- U.S. Treasury Secretary Mnuchin reiterated a deal between the U.S. and China was 90% complete ahead of the Trump-Xi meeting at the G20 summit on Saturday 29th, increasing hopes for an eventual agreement. Meanwhile, Fed Chairman warned yesterday the downside risk of the US economy but failed to reinforce the dovish guidance delivered in the last FOMC. As a result, expectations for a 50bps Fed funds rate cut in July’s FOMC waned. Powell also reminded the market that monetary policy should not overreact to any individual data point or short-term swings in sentiment.
- On the economic front, consumer confidence in Germany from GfK is expected to decline below the consensus in July (9.8 points, consensus 10 points, previous month 10.1 points). In U.S. durable goods orders continued falling more than expected in May (-1.3%, consensus -0.3%, previous month -2.1%) while the U.S. merchandise-trade deficit widened in May to a five-month high, when the gape increased to $74.5 billion from $70.9 billion in the prior month.
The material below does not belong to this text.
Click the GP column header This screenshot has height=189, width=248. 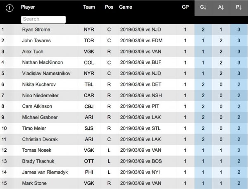click(185, 7)
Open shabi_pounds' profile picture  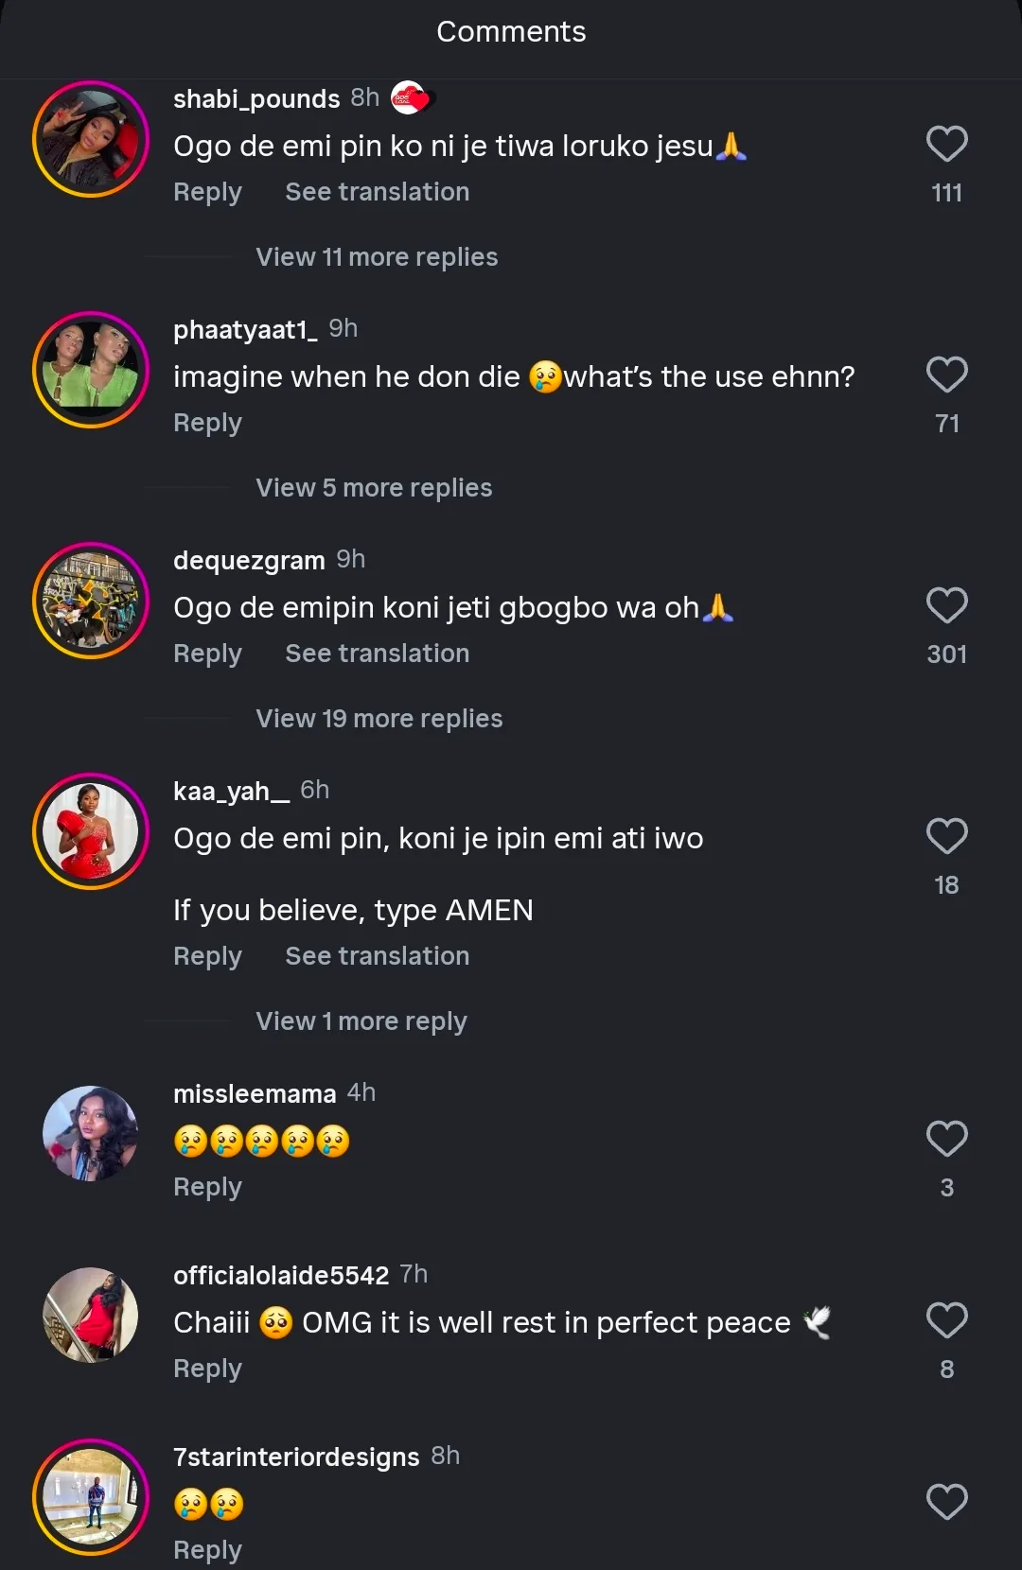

- Safe-haven bond yields oscillated, increasing slightly driven by Fed officials’ comments and hopes of a deal between Trump and Xi. Elsewhere, peripheral risk premia narrowed led by search for yield strategies in bond markets as investors’ risk appetite increased with Mnuchin statements.
- Across FX markets, the USD strengthened against the JPY and the CHF supported by lower expectations for a 50bps Fed fund rate cut in July. In emerging markets, MXN and TRY appreciated slightly, while ARS weakened. Furthermore, gold prices reverted trimming yesterday’s six-year high gains, while crude oil prices extended sharply its gains after data showed a drop in U.S. crude stockpiles.
- Equity markets fluctuated in a narrow range, with banking sector standing out led by less dovish stance of Fed officials.